Wilmington Residents Trying to Beat the Flu
Health Director Shelly Newhouse offers some tips to get through flu season healthy.
On January 9, Boston Mayor Thomas Menino declared a public health emergency because of the flu outbreak that was quickly overtaking the city. At that point the state of Massachusetts had already suffered 18 flu related deaths and Menino was encouraging residents who had not already received a flu shot to get one.
While the official health emergency was declared in Boston, that didn’t
mean that cities and towns throughout the state were not entering into the same dangerous situation. The 2013 flu season is well underway and, by all accounts, it’s going to be memorable one.
Not all individuals affected by the flu require medical attention and because of that, it is practically impossible to know exactly how many people are or have been suffering from it. Wilmington, like most of the state, has already been hard hit by the flu.
It is often difficult to differentiate between the dreaded winter cold and the even more dreaded flu bug. When you are home sick and feeling dreadful you truly don’t care what you have. You just want it to go away.
The key differences between a cold and the flu are simple. With a cold you almost never have a fever, you feel stuffiness in your head and you
feel a little sick. With the flu, however, you have a fever and your entire body
“The Flu is caused by the Influenza virus," Shelly Newhouse, R.S., the Director of Public Health in Wilmington explained. "Flu spreads easily from person to person. When people with the flu cough or sneeze, the flu virus is in the wet spray that comes out of their nose and mouth.”

Given data.
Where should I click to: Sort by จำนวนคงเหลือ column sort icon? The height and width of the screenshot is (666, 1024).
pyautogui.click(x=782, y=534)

What you will do.
Write out the passage of the flu season article above from "Wilmington Residents Trying" up to and including "be memorable one.", word for word.

Reply.
Wilmington Residents Trying to Beat the Flu
Health Director Shelly Newhouse offers some tips to get through flu season healthy.
On January 9, Boston Mayor Thomas Menino declared a public health emergency because of the flu outbreak that was quickly overtaking the city. At that point the state of Massachusetts had already suffered 18 flu related deaths and Menino was encouraging residents who had not already received a flu shot to get one.
While the official health emergency was declared in Boston, that didn’t
mean that cities and towns throughout the state were not entering into the same dangerous situation. The 2013 flu season is well underway and, by all accounts, it’s going to be memorable one.